Preparing for a ride is never simple. Too often I tell my other half that I’m going for a ride and, 45 minutes later, as she sees me setting off she exclaims: “Are you back already?” If you ride regularly, you know the ins and outs involved: planning routes, finding clothing that’s clean (well, not too smelly) and appropriate for the weather (four seasons), checking the bike, pumping tyres, oiling chains, filling bidons, finding bike computer, helmet and gloves that match. And that’s just for a two-hour Saturday ride. When planning a four-day ride, preparations increase exponentially.

So you can imagine, I’m sure, what it’s like helping to prepare for a ride with someone who lives 200 miles away and has never ridden before. My ride with Chich, my brother-in-law (see previous post) is one such. There are the obvious things to tell him: wear gloves, helmet, chamois shorts (not with boxers underneath). Use a Camelbak, or some kind of hydration system worn on the back – certainly easier for a blind person than water bottles. Also, what to drink, what to eat, and how often.

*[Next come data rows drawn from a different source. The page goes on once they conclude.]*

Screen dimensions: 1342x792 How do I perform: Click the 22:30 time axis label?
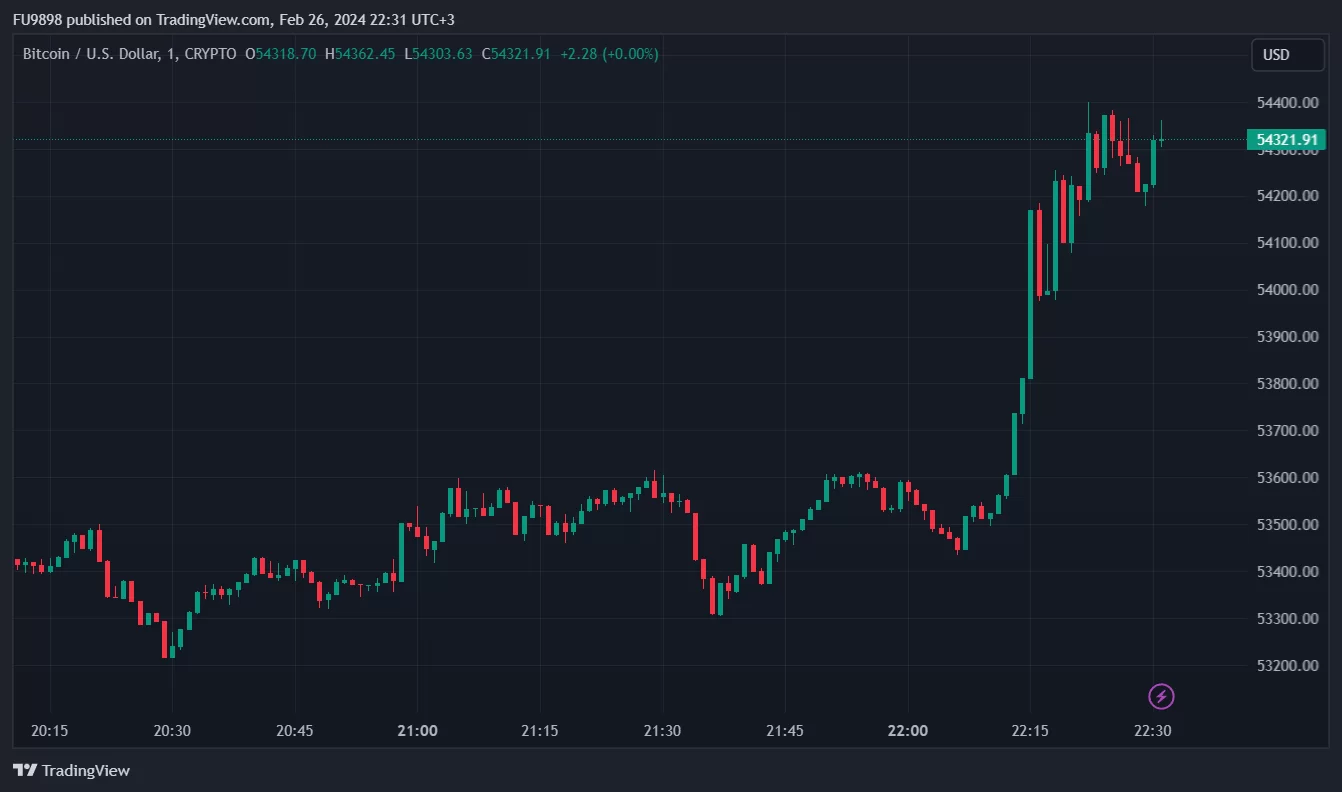click(x=1153, y=731)
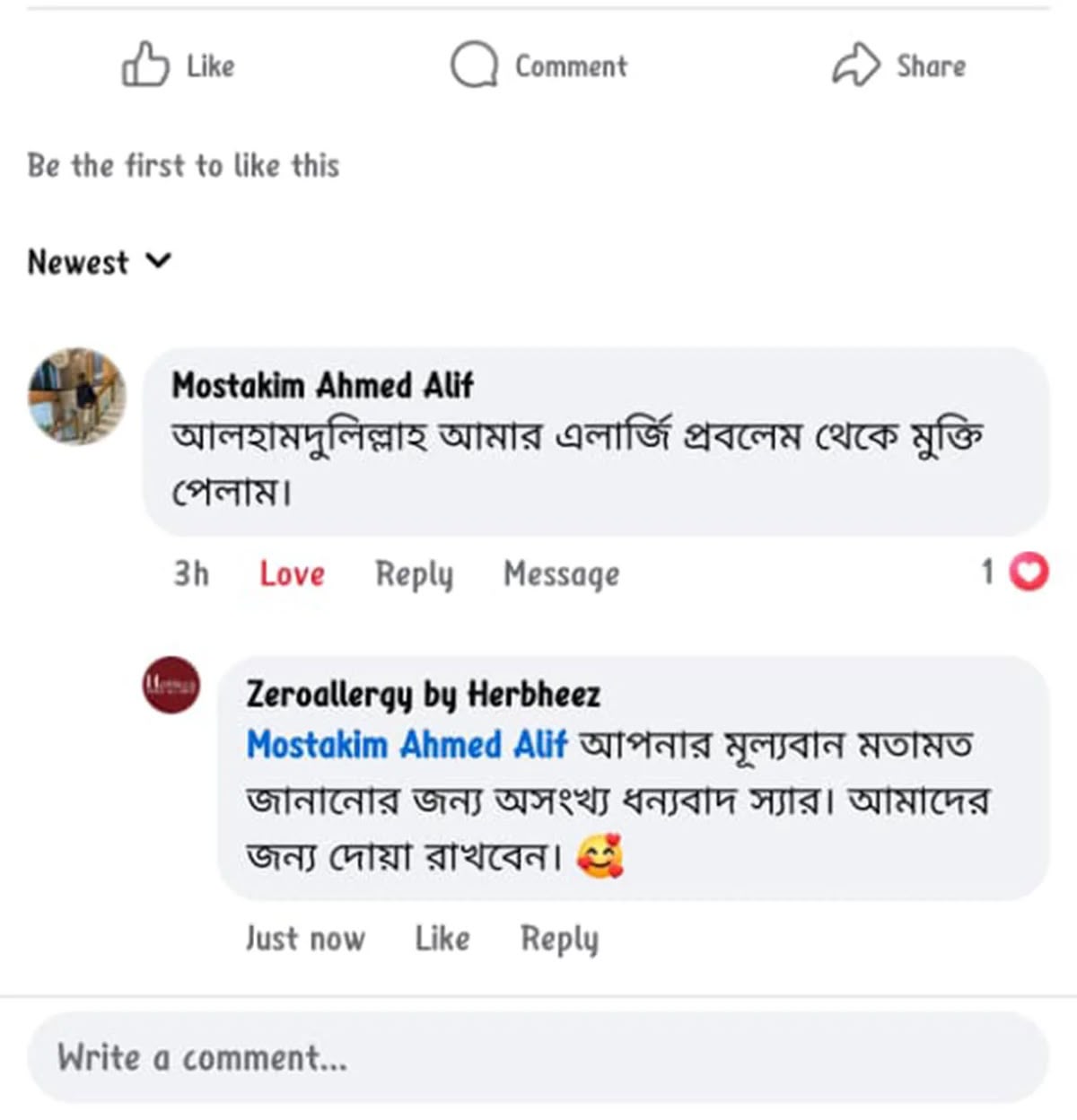Reply to Mostakim Ahmed Alif's comment
Screen dimensions: 1077x1120
point(414,574)
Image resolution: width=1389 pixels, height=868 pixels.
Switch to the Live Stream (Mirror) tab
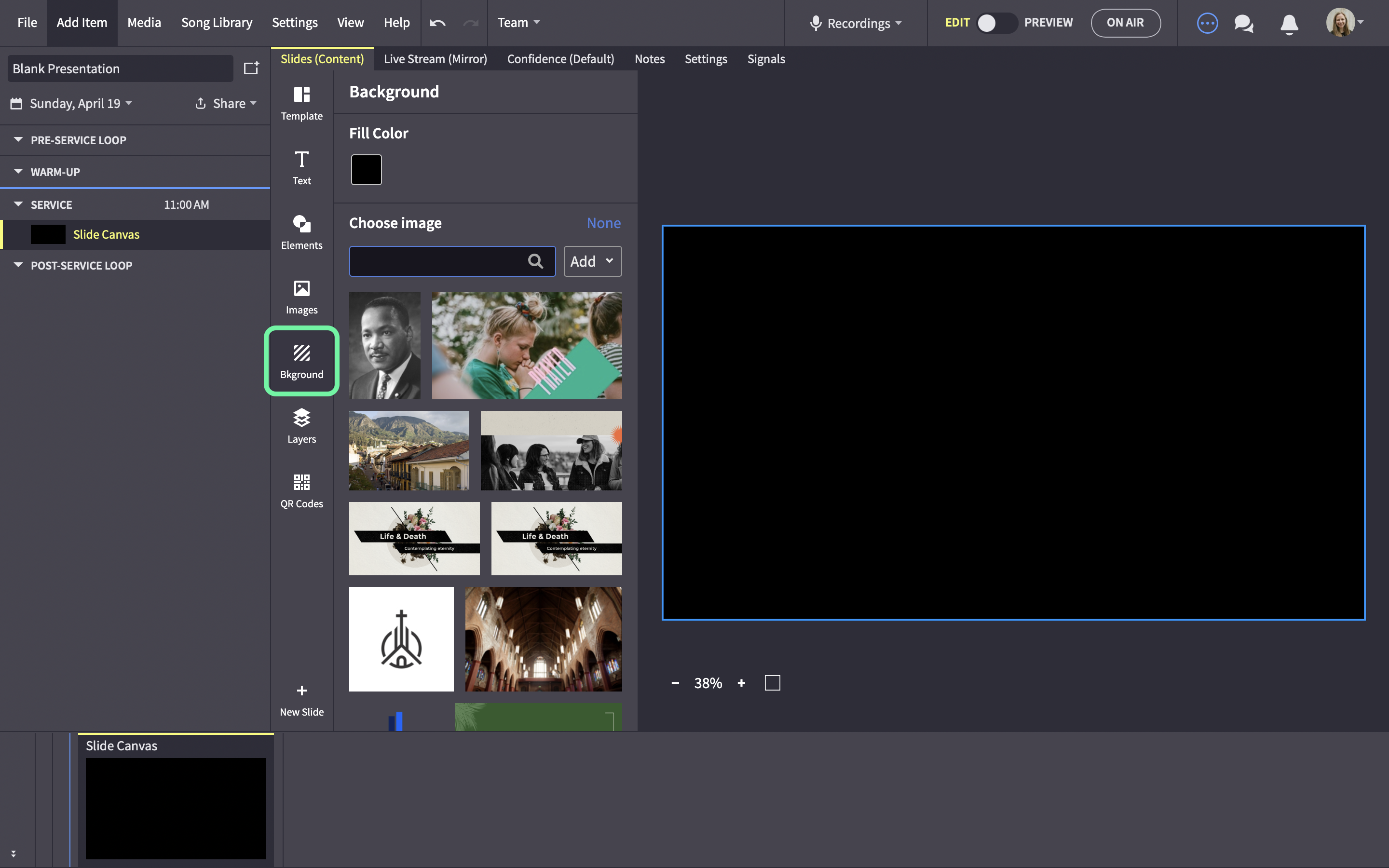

Funny little things crop up: usually on a tandem the taller person rides in front. It seems we are not the perfect match, and not because neither of us is called Daisy. Chich is taller than me, but because he is blind I am insisting that he rides at the back. Last week he went for a ride with a friend and found that his knees scraped the handlebars. He was reluctant to raise his saddle, and it wasn’t possible to raise the handlebars. After some thought I suggested that he rotate the handlebars forward slightly, and move his saddle back. That worked, fortunately.

I’m also trying to convince Chich that he should use SPDs (clip-in pedals) because I found that if you lose the pedals on a tandem it can be very difficult to get your feet back on them while your partner is pedalling. Of course, the sanest piece of advice is the one that I haven’t given him: don’t do it.